Three metrics of inter-examination precision were computed: intra-class correlation coefficient (ICC), standard deviation (SD), and range (defined as the difference between the maximum and the minimum value). The inter-examination ICC of the segmental, lobar, and whole liver PDFF estimates was calculated for all subjects for each reconstruction method, and 95% confidence limits of the ICCs were computed.
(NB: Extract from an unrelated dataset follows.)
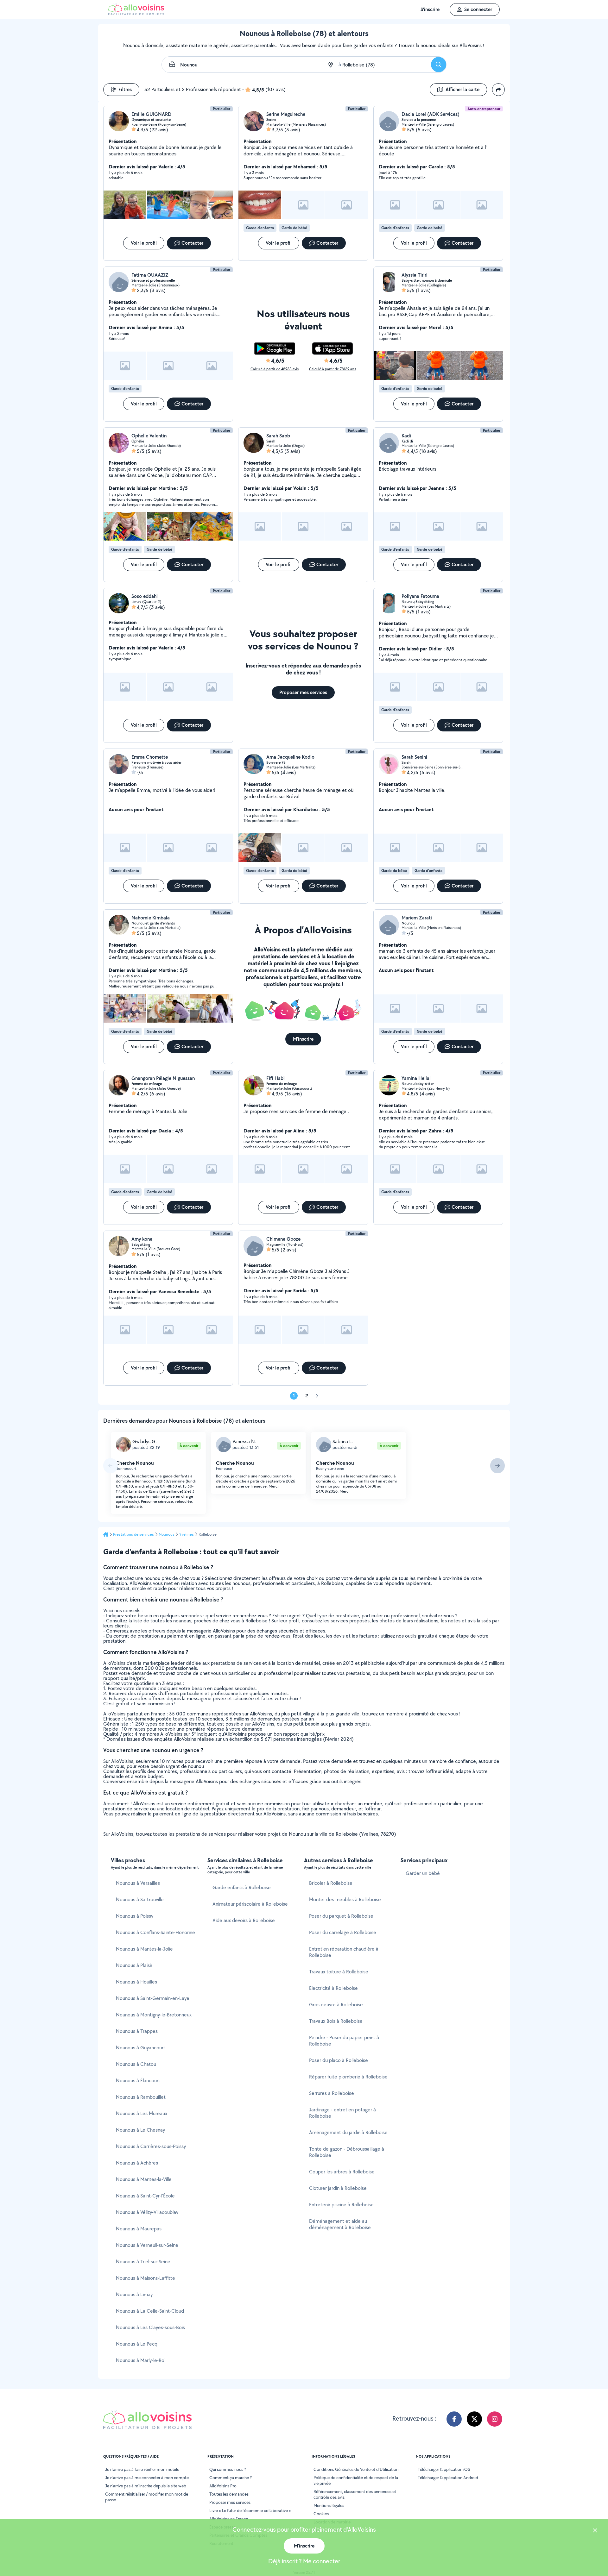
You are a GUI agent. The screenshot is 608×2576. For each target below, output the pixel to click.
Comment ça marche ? (230, 2477)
Additionally, for each reconstruction method, the SD and range of the segmental, lobar, and whole liver PDFF estimates across the three examinations were determined for each subject; these inter-examination SDs and ranges then were averaged across all subjects.
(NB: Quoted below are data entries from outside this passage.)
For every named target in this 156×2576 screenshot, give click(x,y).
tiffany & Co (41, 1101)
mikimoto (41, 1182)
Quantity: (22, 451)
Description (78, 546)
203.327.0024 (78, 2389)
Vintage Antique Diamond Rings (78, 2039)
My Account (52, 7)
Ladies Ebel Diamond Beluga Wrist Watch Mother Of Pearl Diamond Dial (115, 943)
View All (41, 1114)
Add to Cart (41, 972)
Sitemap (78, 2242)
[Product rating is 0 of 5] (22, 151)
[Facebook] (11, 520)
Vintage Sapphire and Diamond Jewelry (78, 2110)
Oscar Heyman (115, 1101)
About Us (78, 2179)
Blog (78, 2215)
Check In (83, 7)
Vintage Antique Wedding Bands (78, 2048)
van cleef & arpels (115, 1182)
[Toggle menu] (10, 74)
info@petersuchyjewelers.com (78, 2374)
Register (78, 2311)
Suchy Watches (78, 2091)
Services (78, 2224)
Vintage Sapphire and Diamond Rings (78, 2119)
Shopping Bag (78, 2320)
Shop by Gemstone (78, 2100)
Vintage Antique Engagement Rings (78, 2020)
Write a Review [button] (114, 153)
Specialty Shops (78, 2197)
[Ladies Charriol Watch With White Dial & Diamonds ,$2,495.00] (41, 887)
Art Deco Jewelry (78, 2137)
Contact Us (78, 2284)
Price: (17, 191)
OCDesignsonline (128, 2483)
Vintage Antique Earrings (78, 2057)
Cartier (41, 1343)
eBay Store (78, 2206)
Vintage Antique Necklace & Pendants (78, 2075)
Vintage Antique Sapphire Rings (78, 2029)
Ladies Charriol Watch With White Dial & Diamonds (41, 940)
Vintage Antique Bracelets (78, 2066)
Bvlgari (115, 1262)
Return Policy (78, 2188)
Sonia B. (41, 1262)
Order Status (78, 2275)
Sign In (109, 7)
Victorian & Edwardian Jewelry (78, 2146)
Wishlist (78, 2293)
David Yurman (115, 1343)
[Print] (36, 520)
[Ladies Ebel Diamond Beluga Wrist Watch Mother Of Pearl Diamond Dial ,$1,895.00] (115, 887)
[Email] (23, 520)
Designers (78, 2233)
The relationship of PDFF estimates across echoes was examined with ICC. The effect of examination order on PDFF estimates was evaluated using paired t-tests. The effect of echo chosen to guide the ROI placement (echo one, echo three, or echo five) on the PDFF precision was examined by computing ICCs, SDs, and ranges separately for the three echo subgroups.

Results

Subject Characteristics

Twenty-nine subjects were enrolled in this study. Subjects' age ranged from 12 to 62 years with a mean of 24 years. There were fifteen children (12 male, 3 female; mean age 15 years: range 12 - 17 years) and fourteen adults (11 male, 3 female; mean age 33 years: range 18 - 59 years). All subjects were obese (BMI >30 kg/m2). BMI ranged from 30.4 to 51.1 kg/m2. Average BMI was 37.05 kg/m2 and average weight was 106 kg. Twelve subjects had a BMI between 30 to 35 kg/m2, ten subjects had a BMI between 35-40 kg/m2, and seven subjects had a BMI greater than 40 kg/m2. The study included pediatric as well as adult subjects as magnitude-based MRI-estimated PDFF is now used in both populations.

The composite hepatic PDFF ranged from 1.4% to 35.4%, with a mean of 11.4% and a SD of 8.2%. Eight subjects had a composite PDFF of 0% - 6%, eight had 6% - 10%, seven had 10% - 15%, four had 15% - 25%, and 2 had >25%.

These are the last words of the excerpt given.